**作業課題:**
抜粋で、ロイカドヘリンがWTマウスのTLR4誘導性敗血症も低下させるかという疑問が生じた理由を1〜3文で説明せよ。

**抜粋:**
=-=-=

図26A〜26Dは、LPS処置が、刺激していない細胞と比較して、IL−6、TNF−α、及びMCP−1のレベルを有意に増加させたこと、並びにLA1の添加が、上清中の3つ全ての因子のレベルを有意に減少させたことを示している。同様に、LA1は、TNF−α活性化ヒト好中球における活性酸素種(ROS)のレベルを減少させた(
図27)。これらのデータは、ロイカドヘリンによるCD11b/CD18活性化が、白血球における炎症促進性シグナル伝達を抑制し、抗炎症効果を有することができることを示している。
【0275】
1.3 ロイカドヘリンはMyD88分解を加速する。TLR4媒介性シグナル伝達は、アダプタータンパク質MyD88の関与を必要とし(43)、MyD88−/−マウスは、IRI後の腎損傷から保護される。TLR4活性化は、アダプタータンパク質MyD88の結合及び安定化をもたらし、これにより、下流のキナーゼが動員され、Nf−kB媒介性の炎症促進性シグナル伝達を引き起こす。その後、TLR4シグナル伝達が、CD11b/CD18の内在性の活性化によるネガティブフィードバックループを誘導し、これにより、Sykが活性化されて、MyD88をリン酸化し、それにユビキチン媒介性分解のためのタグを付ける。これは、CD11b/CD18アゴニストが、MyD88の分解の加速をもたらし、それにより、TLR4媒介性の炎症促進性シグナル伝達経路のより速い鈍化を誘導することを示している。予備実験を行ない、ヒト単球THP−1細胞におけるMyD88のレベルを測定することによって、この仮説を検証した。TLR4アゴニストのLPSが、少なくとも4時間は安定である強力なMyD88シグナルを産生することが分かった(
図28)。しかし、LA1による細胞の同時処理は、はるかにより早いMyD88の分解を生じさせる。実際、(LPSの非存在下の)LA1のみとの細胞のインキュベーションは、2時間未満のうちにMyD88の完全分解を生じさせ、CD11b/CD18の活性化が、白血球におけるMyD88依存的な細胞内シグナル伝達を下方調節することができることを示した。
【0276】
1.4 ロイカドヘリンは、マウスを敗血症から保護する。敗血症は、感染に対する重度の炎症応答と特徴とし、その合併症は、急性腎損傷を含む多臓器不全を引き起こし、致死的であることもある(59)。ロイカドヘリンを介するCD11b/CD18活性化が、TLR4媒介性の細胞内シグナル伝達を劇的に低下させることを考慮して、これらの化合物が、MyD88−/−動物で観察されるように、WTマウスでTLR4誘導性敗血症も低下させるのかどうかということが疑問に思われた。盲腸結紮及び穿刺(CLP)による敗血症の誘導(59)の後、未処置マウスの20%は24時間以内に死亡し(
図29)、また、それらの全てが、72時間以内に死亡したのに対し、LA1処置マウスの80%は36時間生存し、また、それらの40%が最終的に生き残り、これにより、CD11b/CD18アゴニストが、TLR4媒介性炎症をインビボで低下させることができることが強く示された。これらの動物のより完全な解析は現在進行中である。

=-=-=

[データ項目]
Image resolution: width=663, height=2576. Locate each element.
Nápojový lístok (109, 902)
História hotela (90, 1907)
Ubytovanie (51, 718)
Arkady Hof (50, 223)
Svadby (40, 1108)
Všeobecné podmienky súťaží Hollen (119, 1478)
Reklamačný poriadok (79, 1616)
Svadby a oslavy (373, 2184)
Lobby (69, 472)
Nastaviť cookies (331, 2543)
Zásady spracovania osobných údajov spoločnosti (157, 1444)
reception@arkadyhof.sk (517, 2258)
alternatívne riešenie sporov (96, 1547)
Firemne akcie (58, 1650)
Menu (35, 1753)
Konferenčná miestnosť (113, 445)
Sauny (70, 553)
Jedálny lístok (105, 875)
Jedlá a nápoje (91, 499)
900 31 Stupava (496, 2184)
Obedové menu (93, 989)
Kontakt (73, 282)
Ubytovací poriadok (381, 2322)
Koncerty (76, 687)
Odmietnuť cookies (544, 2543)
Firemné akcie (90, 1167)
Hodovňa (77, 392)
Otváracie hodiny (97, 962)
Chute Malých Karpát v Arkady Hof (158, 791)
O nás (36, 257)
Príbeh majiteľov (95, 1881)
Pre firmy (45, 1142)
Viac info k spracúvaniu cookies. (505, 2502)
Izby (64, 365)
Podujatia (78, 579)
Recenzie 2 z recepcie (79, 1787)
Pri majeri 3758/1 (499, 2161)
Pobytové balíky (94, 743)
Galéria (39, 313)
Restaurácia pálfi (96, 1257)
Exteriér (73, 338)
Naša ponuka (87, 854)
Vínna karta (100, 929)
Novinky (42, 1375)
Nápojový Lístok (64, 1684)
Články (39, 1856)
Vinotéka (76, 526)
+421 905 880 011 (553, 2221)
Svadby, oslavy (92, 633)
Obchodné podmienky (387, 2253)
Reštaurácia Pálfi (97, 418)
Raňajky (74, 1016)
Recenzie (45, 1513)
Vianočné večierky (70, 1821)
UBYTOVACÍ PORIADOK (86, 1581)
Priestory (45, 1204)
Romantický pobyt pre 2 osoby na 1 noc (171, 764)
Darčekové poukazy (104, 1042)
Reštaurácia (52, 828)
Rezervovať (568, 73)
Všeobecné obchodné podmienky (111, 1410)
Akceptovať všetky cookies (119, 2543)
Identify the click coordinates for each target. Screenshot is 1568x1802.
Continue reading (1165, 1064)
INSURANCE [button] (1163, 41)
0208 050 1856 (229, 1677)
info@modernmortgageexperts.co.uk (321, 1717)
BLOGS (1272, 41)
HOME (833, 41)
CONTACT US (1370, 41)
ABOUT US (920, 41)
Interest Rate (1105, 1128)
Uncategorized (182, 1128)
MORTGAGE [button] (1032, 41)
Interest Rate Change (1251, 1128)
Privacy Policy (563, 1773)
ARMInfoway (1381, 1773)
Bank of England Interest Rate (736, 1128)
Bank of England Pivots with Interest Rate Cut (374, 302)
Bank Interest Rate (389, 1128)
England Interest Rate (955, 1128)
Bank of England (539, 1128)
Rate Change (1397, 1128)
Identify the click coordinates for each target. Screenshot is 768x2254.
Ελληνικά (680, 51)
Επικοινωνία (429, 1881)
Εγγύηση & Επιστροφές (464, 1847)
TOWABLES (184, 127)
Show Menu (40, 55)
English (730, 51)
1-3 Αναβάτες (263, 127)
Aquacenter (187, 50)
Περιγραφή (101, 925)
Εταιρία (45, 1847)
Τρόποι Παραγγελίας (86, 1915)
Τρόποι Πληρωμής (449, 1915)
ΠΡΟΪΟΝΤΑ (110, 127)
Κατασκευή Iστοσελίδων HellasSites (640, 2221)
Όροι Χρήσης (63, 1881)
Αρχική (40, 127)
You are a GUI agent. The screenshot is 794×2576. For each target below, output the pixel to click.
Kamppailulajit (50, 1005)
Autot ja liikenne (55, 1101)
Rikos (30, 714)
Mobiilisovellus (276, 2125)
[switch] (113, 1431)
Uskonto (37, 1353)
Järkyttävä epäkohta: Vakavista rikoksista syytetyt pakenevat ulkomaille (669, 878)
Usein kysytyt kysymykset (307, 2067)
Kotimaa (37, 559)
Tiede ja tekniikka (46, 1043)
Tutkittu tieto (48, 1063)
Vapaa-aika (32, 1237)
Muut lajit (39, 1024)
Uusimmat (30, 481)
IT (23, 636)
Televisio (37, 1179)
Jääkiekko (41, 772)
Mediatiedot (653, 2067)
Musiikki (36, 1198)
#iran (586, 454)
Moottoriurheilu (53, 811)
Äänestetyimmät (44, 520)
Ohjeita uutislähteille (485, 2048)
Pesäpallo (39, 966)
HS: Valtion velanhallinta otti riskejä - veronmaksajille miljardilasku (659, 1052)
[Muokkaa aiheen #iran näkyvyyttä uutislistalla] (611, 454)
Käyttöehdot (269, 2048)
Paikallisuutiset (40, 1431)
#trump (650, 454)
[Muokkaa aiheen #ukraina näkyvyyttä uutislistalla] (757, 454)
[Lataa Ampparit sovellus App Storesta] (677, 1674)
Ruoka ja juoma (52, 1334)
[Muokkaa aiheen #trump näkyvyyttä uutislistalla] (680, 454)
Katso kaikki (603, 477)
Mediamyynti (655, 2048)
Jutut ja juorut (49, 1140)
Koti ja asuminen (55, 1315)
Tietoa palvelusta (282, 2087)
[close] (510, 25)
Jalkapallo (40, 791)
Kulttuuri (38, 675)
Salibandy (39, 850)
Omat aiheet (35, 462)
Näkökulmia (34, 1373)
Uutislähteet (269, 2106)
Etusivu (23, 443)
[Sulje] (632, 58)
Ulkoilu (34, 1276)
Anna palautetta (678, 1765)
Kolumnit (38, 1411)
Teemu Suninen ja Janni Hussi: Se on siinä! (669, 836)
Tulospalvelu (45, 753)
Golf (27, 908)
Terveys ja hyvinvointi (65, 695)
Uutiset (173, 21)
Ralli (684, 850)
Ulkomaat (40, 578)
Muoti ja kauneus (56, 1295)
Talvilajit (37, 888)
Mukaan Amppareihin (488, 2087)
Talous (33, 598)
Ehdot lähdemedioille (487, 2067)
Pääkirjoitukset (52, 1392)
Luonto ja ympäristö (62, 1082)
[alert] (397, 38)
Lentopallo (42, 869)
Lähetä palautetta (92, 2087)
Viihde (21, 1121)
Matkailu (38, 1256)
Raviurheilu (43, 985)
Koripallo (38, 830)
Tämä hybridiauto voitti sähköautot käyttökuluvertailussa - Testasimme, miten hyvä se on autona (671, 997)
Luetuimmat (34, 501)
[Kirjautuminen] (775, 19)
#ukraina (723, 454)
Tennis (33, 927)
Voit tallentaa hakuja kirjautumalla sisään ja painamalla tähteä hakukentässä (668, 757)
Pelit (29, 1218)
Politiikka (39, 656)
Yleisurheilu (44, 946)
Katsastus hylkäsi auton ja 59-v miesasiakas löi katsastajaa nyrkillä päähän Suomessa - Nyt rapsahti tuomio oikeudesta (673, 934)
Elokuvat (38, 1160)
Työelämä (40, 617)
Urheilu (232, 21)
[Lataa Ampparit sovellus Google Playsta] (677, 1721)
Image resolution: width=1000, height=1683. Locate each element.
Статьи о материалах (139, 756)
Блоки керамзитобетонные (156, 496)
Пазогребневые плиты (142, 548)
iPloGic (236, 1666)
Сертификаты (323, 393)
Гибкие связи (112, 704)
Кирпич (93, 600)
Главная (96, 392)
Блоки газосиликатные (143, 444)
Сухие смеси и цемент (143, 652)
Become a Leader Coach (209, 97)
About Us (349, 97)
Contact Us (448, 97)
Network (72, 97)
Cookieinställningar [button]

=-=-=

**課題の解答:**
ロイカドヘリンを介するCD11b/CD18活性化が、TLR4媒介性の細胞内シグナル伝達を劇的に低下させることが理由である。このため、MyD88−/−動物で観察されるのと同じように、これらの化合物がWTマウスでもTLR4誘導性敗血症を低下させるのかどうかが問われた。